══ DATA FOR THIS EXERCISE

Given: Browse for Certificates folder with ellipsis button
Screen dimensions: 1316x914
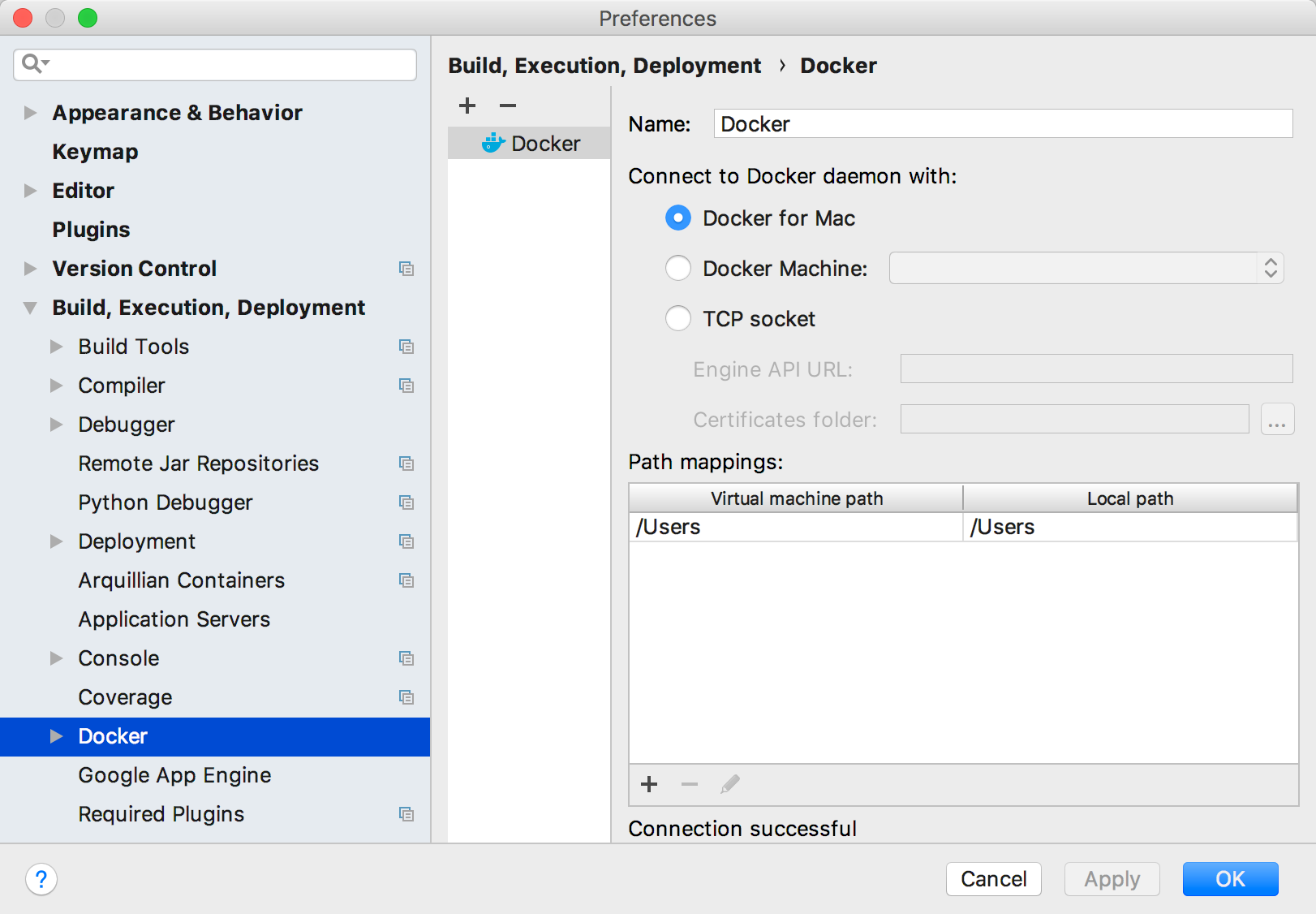Looking at the screenshot, I should click(1277, 420).
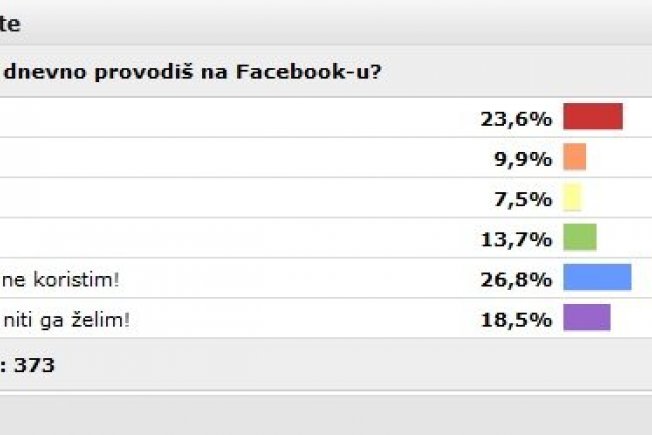The width and height of the screenshot is (652, 435).
Task: Click the poll question about Facebook-u
Action: pos(193,72)
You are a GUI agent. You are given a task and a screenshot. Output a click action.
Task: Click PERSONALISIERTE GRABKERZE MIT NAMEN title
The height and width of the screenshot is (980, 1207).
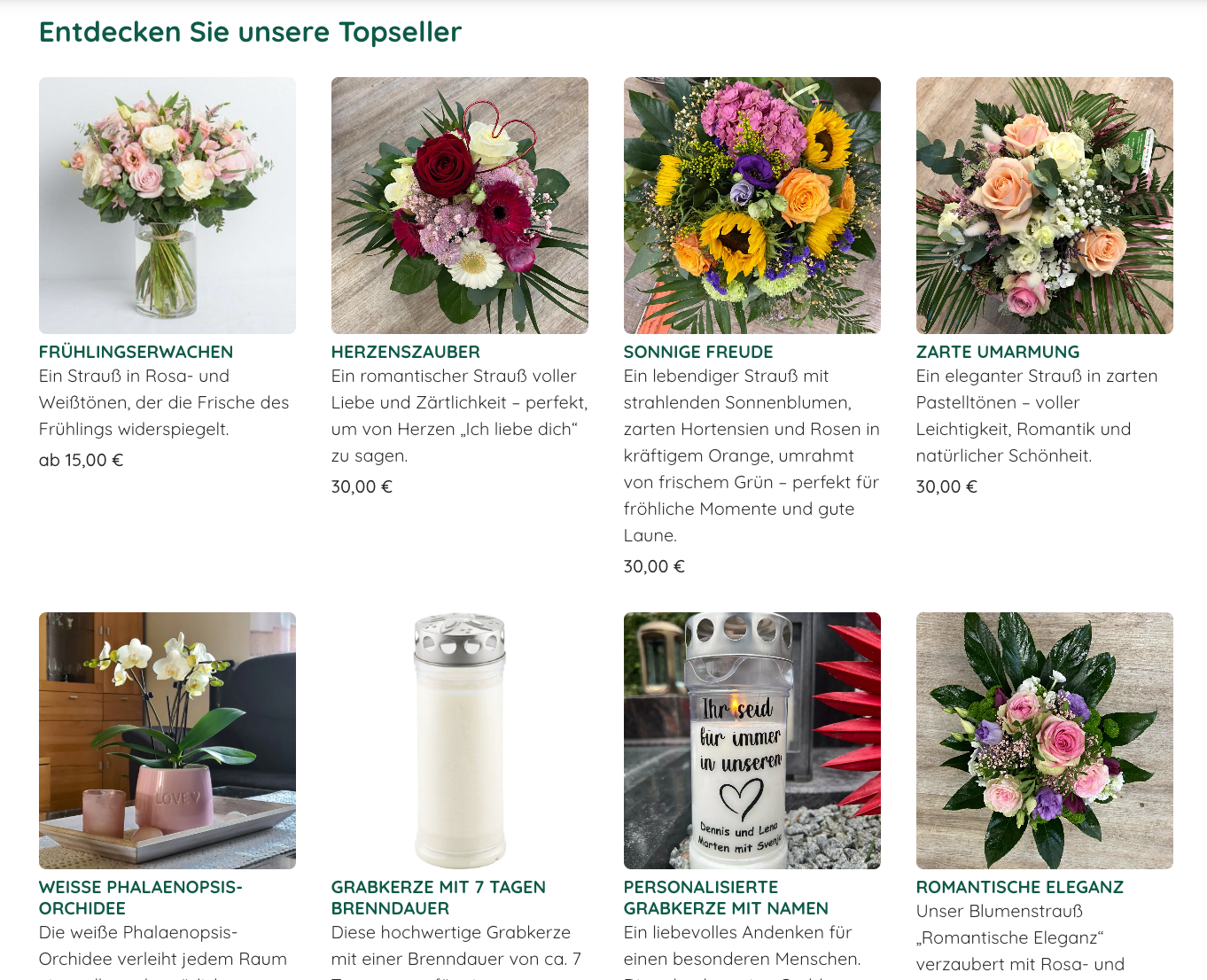tap(727, 898)
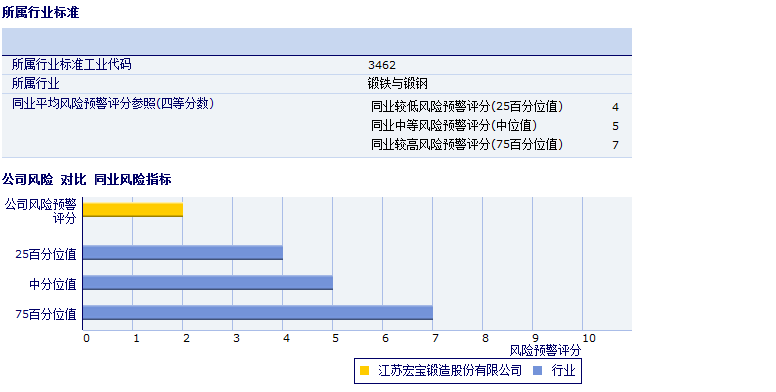The width and height of the screenshot is (776, 392).
Task: Click the 75th percentile score value 7
Action: pyautogui.click(x=615, y=145)
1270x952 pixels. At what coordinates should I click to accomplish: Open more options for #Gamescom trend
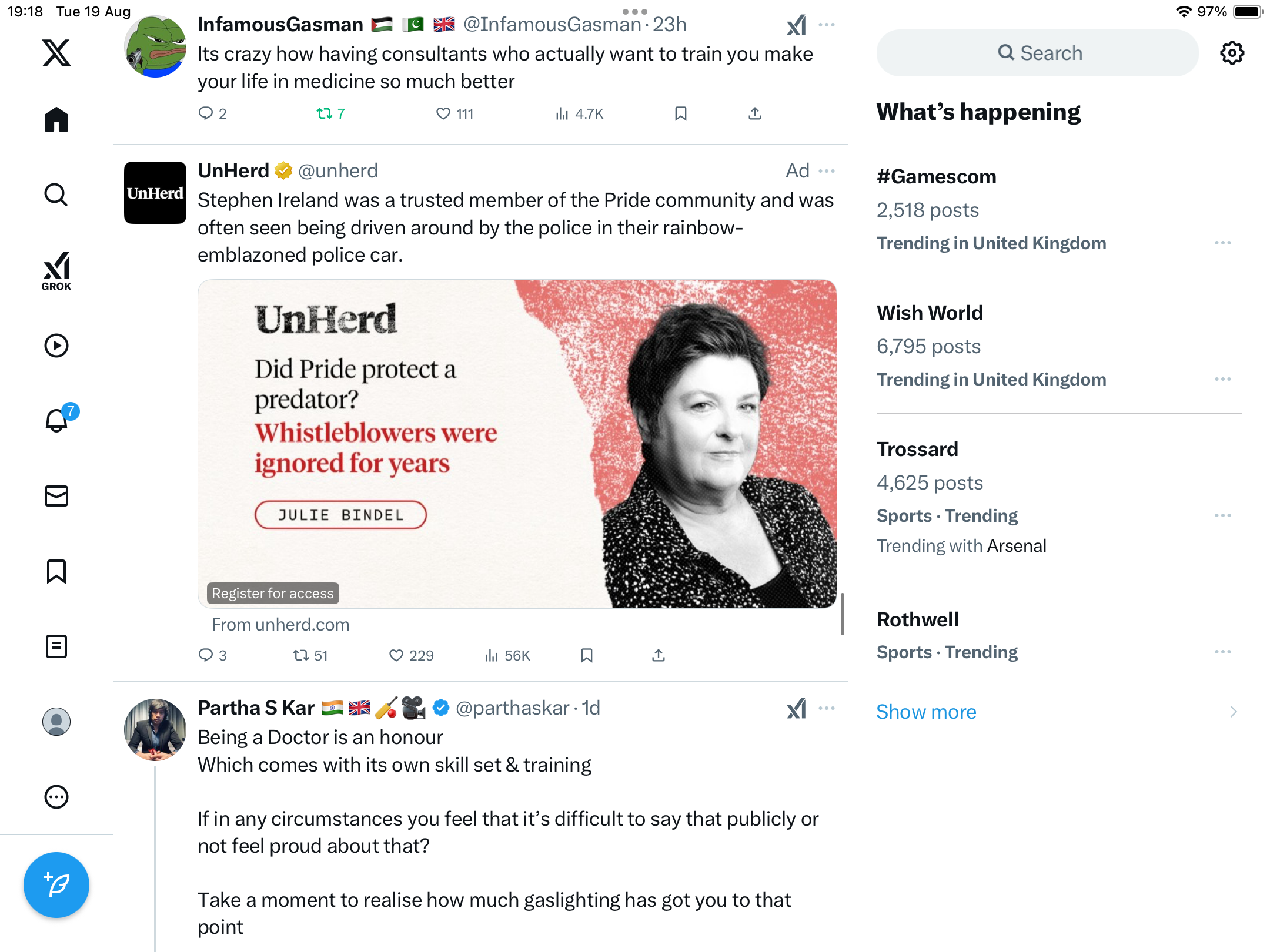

════

ASSIGNMENT:
What is wanted is a word-for-word restatement of the entries, without their images.

WRITTEN ANSWER:
Given: Browse for Certificates folder with ellipsis button
Screen dimensions: 1316x914
Looking at the screenshot, I should click(1277, 420).
The width and height of the screenshot is (652, 435).
Task: Click the poll question about Facebook-u
Action: pos(193,72)
You are a GUI agent. You are given a task and a screenshot. Output a click action.
Task: Click PERSONALISIERTE GRABKERZE MIT NAMEN title
The height and width of the screenshot is (980, 1207).
tap(727, 898)
The width and height of the screenshot is (776, 392).
Task: Click the 75th percentile score value 7
Action: pyautogui.click(x=615, y=145)
1270x952 pixels. At what coordinates should I click to accomplish: Open more options for #Gamescom trend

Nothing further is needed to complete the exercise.